Students lead initiative to create Cultural Officer role

Student-led discussions are underway to have the full-time position of Cultural Officer created within the university. The brief would include special emphasis on promotion of the Irish language.

Chair of Class Rep Council, Rónán Ó’Dálaigh, who has stood aside for the duration of the USI referendum, is in talks with the university about the potential to create a role that would help all cultures be celebrated on DCU’s diverse campus.

Ó’Dálaigh feels creating the role would be benefit both the university and its students. “It would give us perspective, make us resilient and more tolerant and open-minded about diverse cultures”, he said.

Should a role be created, it’s likely the person hired would be responsible for creating awareness campaigns and hosting events, such as cultural fairs.
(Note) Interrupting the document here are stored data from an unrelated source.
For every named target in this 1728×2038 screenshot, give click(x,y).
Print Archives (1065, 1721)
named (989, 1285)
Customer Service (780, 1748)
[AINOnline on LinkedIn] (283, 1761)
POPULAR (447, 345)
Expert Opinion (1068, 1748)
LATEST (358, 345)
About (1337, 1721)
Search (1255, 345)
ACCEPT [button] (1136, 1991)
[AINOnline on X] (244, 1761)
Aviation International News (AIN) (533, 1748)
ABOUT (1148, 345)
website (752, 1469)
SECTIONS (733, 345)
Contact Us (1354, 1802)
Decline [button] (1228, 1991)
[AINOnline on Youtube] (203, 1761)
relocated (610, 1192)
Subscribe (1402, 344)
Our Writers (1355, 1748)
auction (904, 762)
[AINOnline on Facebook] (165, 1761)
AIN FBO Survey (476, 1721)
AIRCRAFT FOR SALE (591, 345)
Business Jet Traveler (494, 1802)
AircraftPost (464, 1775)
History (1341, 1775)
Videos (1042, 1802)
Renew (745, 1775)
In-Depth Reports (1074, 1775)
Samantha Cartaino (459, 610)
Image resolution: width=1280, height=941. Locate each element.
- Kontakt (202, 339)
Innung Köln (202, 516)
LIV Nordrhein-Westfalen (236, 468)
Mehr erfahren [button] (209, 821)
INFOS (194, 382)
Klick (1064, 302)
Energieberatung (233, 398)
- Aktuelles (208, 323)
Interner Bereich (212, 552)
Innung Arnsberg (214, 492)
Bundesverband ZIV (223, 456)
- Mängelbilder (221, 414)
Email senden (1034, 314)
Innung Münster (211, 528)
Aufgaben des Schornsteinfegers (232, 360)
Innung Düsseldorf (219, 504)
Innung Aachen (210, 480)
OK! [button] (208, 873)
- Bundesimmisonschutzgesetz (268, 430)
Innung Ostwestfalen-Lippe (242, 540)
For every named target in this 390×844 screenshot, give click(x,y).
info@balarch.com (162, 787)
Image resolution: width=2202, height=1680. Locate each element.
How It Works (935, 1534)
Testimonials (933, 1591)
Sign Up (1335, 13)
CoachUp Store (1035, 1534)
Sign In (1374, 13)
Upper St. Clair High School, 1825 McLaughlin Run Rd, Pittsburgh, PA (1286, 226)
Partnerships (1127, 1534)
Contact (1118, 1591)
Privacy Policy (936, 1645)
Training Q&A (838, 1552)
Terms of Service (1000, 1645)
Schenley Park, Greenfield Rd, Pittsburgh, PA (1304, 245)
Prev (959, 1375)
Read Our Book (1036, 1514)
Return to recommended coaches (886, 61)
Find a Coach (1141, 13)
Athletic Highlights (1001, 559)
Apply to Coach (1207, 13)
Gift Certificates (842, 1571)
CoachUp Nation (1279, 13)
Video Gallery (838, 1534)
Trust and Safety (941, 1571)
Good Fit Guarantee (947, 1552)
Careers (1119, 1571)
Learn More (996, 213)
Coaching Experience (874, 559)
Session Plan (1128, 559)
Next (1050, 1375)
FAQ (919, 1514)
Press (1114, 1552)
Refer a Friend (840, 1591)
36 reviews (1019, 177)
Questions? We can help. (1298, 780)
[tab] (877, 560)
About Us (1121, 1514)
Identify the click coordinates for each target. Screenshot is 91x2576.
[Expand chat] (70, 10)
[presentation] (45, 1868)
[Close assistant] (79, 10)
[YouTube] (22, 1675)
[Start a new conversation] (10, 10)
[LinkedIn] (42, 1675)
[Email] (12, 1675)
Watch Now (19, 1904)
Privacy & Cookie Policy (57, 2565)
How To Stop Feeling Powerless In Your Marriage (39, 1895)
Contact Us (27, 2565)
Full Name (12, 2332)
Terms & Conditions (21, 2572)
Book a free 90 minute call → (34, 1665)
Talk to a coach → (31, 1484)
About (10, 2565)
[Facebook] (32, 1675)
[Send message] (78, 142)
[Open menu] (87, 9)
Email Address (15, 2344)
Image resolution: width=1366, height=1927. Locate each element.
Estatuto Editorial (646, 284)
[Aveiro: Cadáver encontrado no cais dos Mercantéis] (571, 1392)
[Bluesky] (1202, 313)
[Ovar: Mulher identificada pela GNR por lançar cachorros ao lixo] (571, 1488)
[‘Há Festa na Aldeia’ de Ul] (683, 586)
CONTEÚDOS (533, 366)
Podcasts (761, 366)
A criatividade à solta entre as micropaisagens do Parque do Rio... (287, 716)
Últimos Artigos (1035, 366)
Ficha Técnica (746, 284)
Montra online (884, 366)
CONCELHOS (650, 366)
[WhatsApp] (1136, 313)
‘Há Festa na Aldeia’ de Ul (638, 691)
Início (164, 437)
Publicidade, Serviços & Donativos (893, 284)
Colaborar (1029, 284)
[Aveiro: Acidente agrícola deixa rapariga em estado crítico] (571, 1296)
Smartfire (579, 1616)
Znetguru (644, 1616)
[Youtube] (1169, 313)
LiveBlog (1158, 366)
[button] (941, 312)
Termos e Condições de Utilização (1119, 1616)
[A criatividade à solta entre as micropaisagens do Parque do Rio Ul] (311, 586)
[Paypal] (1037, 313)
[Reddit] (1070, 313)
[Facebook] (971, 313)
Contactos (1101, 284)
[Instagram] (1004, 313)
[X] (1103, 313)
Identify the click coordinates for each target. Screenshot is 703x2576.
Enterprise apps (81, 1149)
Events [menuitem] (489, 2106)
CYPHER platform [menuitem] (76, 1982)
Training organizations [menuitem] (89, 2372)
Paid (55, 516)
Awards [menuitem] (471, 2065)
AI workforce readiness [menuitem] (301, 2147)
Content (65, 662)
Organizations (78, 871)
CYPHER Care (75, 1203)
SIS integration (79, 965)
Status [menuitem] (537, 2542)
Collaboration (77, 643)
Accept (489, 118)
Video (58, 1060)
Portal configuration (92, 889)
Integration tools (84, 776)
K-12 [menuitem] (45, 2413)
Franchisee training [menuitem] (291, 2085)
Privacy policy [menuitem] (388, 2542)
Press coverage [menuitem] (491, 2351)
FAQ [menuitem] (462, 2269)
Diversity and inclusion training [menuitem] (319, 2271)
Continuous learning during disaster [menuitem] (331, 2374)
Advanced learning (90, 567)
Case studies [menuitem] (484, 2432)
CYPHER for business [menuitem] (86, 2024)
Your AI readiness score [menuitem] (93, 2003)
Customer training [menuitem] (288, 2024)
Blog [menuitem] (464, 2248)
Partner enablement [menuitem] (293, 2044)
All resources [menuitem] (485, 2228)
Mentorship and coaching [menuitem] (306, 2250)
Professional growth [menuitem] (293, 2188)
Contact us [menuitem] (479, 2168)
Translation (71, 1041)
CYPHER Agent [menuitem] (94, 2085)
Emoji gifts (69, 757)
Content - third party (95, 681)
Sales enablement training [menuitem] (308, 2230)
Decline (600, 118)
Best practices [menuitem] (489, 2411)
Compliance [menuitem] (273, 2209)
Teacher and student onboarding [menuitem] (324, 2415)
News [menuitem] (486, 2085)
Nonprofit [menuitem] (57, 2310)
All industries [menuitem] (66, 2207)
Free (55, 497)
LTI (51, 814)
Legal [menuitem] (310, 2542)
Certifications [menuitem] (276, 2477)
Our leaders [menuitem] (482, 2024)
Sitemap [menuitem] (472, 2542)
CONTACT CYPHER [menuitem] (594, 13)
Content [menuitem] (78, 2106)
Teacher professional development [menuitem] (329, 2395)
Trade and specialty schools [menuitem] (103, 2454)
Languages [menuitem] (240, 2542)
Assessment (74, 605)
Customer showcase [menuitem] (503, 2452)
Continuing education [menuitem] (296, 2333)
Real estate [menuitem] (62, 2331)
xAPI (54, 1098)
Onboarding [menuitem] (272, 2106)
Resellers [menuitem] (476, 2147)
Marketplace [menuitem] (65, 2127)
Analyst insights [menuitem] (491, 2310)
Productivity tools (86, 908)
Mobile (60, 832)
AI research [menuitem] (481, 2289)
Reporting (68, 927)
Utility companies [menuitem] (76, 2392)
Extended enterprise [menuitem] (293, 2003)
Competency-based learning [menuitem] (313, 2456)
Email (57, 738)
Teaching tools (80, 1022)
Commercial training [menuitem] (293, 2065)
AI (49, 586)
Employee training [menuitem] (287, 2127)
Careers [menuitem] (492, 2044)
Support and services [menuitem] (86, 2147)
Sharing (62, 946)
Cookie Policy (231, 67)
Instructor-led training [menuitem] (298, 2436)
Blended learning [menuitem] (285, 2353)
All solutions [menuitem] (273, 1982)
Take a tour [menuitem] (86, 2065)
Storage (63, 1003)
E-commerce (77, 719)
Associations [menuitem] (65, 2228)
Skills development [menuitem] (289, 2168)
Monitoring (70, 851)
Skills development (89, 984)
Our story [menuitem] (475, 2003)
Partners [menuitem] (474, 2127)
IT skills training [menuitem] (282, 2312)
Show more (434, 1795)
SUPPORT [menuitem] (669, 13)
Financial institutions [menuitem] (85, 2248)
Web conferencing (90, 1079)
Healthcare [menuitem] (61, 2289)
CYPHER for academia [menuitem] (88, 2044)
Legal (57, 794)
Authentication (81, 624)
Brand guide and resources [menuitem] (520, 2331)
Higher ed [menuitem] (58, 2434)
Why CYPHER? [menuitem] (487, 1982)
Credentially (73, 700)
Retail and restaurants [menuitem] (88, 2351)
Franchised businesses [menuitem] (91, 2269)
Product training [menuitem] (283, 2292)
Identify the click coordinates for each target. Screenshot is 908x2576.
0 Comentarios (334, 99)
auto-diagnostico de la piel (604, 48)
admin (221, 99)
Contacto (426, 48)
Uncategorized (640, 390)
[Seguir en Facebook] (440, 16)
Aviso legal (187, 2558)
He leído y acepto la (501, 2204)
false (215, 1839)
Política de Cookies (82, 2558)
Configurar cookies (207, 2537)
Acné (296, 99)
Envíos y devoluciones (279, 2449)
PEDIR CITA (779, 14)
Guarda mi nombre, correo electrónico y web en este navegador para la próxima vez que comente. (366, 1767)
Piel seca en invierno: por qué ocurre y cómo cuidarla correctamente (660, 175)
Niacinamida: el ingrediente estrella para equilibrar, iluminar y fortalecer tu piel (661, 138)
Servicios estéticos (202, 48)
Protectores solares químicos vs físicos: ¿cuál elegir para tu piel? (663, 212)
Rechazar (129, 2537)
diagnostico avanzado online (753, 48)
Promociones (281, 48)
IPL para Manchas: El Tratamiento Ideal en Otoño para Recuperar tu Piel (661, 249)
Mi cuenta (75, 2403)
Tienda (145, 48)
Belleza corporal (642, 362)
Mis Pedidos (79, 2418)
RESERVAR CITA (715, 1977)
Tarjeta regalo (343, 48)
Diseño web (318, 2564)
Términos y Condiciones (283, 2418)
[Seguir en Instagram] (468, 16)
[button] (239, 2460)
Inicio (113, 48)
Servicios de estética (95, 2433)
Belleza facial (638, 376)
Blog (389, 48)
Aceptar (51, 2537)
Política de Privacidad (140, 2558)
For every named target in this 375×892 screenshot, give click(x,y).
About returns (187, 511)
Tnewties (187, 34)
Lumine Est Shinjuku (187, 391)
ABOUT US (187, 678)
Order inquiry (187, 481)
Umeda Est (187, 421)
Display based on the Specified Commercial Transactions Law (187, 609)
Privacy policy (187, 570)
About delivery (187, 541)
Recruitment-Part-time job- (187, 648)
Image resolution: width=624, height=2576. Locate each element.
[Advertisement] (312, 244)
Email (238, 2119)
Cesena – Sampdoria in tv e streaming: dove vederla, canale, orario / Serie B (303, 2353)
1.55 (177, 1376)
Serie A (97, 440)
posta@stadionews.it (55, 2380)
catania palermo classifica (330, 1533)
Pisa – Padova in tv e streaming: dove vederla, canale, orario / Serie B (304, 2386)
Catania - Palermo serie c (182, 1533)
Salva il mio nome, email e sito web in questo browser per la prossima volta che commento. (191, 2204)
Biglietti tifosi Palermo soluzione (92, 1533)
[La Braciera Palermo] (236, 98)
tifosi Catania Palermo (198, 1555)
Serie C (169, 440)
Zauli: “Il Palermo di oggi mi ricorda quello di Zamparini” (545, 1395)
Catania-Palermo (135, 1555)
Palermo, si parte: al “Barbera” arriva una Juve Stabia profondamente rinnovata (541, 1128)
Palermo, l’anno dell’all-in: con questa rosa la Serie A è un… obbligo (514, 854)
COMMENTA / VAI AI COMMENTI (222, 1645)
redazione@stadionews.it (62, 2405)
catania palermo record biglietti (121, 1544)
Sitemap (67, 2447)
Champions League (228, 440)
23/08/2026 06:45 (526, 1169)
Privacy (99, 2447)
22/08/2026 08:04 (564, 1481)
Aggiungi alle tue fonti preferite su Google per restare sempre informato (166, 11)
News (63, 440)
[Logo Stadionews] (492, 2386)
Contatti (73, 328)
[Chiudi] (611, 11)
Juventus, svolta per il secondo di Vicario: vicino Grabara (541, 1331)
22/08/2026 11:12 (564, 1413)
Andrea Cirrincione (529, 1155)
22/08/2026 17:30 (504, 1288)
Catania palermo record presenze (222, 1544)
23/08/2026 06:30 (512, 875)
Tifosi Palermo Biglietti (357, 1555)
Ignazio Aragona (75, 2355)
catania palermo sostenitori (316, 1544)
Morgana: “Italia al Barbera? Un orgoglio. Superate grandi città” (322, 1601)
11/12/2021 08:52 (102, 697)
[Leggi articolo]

They would also emphasise the significance of Ireland’s national language on campus.

Funding may be available from the Higher Education Authority for such activities, strengthening the likelihood of this initiative being realised.

A motion passed at last week’s Class Rep Council meeting will see the DCU SU Executive write letters to government cabinet TDs highlighting their support for the country’s native tongue.

Students present at CRC also showed their support by endorsing a DCU presence at last Saturday’s ‘Lá Mór na Gaeilge’, a gathering of Irish language enthusiasts and activists held in the Garden of Remembrance, Dublin.

Motions on this and regarding the creation of a Cultural Officer role were brought to Council by students Barra Ó’Scanláin and Caoimhe Ní Chathail.

According to Ó’Scanláin, the promotion and visibility of the Irish language in our society “is a civil rights issue, it’s not just for people to show that they’ve an interest”.

Their passion for the language was supported by DCU SU President Aaron Clogher, who told The College View “it’s important we take a strong stance on this as we have a strong Irish language community on campus, with Fiontar being a part of the academic work of the university”.

Returning Officer Jack Butterly also commented that he felt someone in this position could help bridge the gap for international students coming to study at DCU and settling into life at the university.